При NBI исследовании выделяют разные типы «ямочного рисунка» слизистой оболочки при ПБ, характерные для метаплазии по кардиальному типу – округлые овальные ямки: по фундальному типу – прямые овальные ямки; по типу специализированной кишечной метаплазии – удлиненные остроконечные ямки в виде мозговых борозд или ворсин [4]. При большом увеличении по краю ворсин наблюдается феномен «светло-голубых гребней» (Light blue crest — LBC), что соответствует цилиндрическому эпителию. Отсутствие четкого ямочного рисунка, бесструктурность может свидетельствовать о наличии дисплазии [20].
Согласно классификации метаплазии при синдроме Барретта выделяют три типа [6]: кардиальный тип эпителия, который имеет фовеолярную поверхность с наличием муцинпродуцирующих клеток; фундальный тип, при котором кроме муцинпродуцирующих клеток присутствуют специфические главные и обкладочные клетки; цилиндроклеточный тип с муцинпродуцирующими клетками, который образует ворсинчатые складки с включением бокалоподобных клеток – специализированная столбчатая кишечная метаплазия. При наличии желудочной метаплазии в пищеводе существует вероятность полной и неполной кишечной метаплазии этих желудочных желез. В последние годы неполная кишечная метаплазия считается предраковым заболеванием; ее участки, которые содержат сульфомуцины, расценивают как маркеры высокого риска малигнизации. Вместе с тем, ряд авторов считают, что роль кишечной метаплазии в канцерогенезе определяется не ее типом, а диспластическими изменениями метаплазированного эпителия [3,8].
Большинство патологов считают, что риск развития аденокарциномы имеет не только интестинальная метаплазия с бокалоподобными клетками, а и цилиндрические небокалоподобные клетки, которые несут молекулярные и генетические признаки неоплазии [3,8].
Результаты гистологического исследования биоптатов при ПБ определяют дальнейшую тактику ведения больных. Согласно алгоритму ведения пациентов с ПБ ЭГДС с четырехквадрантной биопсией через каждые 2 см при отсутствии дисплазии проводится 1 раз в 2-3 года; при дисплазии низкой степени – 1 раз в год; при дисплазии высокой степени – 1 раз в 3-6 месяцев [1,20]. В зависимости от морфологической картины при ПБ выбирают и тактику эндоскопического лечения. При отсутствии дисплазии эпителия пищевода используют аргоноплазменную коагуляцию, фотодинамическую терапию, лазерную деструкцию [14,15,18]. При наличии дисплазии эпителия применяют эндоскопическую резекцию и диссекцию в подслизистом слое. В комбинированном лечении с ингибиторами протонной помпы эти эндоскопические технологии обеспечивают реэпителизацию пищевода плоским эпителием [2].

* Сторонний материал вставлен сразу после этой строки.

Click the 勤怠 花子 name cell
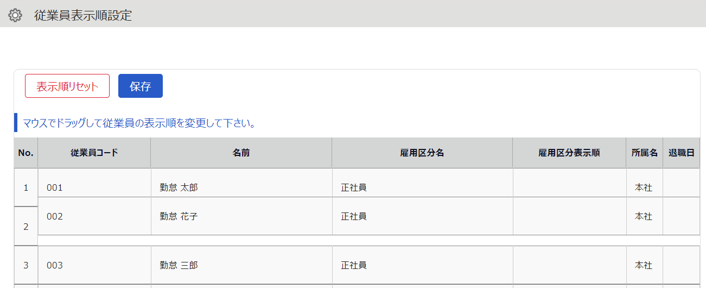 tap(241, 216)
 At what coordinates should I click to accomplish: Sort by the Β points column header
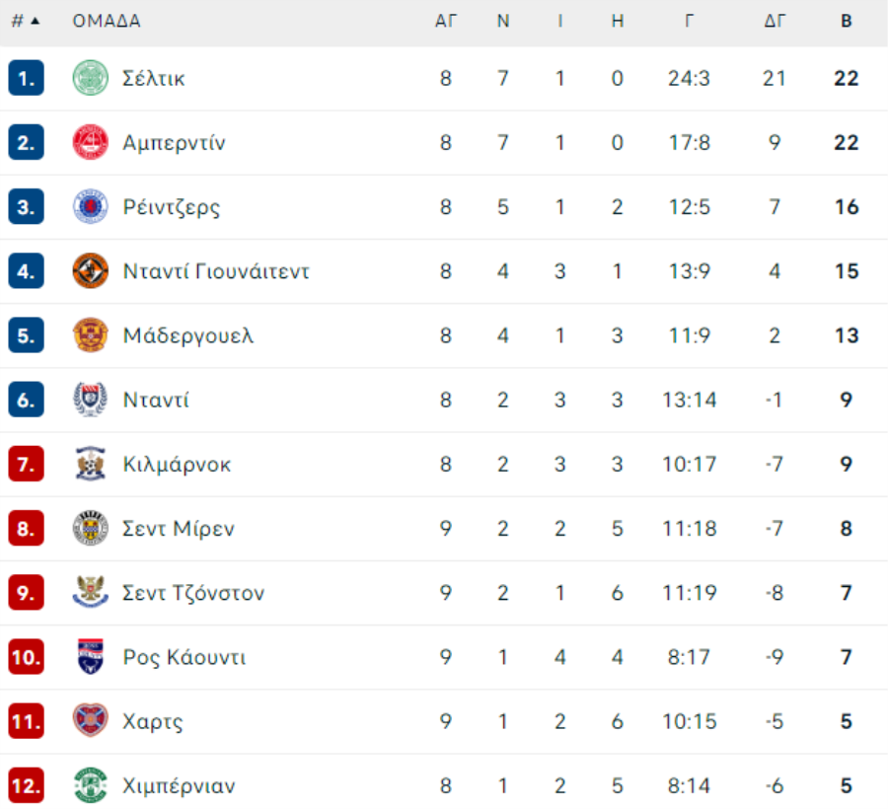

Основным методом диагностики ПБ является эндоскопия с использованием современных методов эндоскопического исследования – фибро-, видеоэзофагогастроскопия в белом свете, в узкополостном спектре (NBI), увеличительная эндоскопия, хромоэндоскопия с обязательной прицельной политопной биопсией. Морфологическое заключение на сегодняшний день является основным объективным критерием верификации ПБ, имеет большое значение в выборе тактики лечения и определенное значение в определении прогноза заболевания.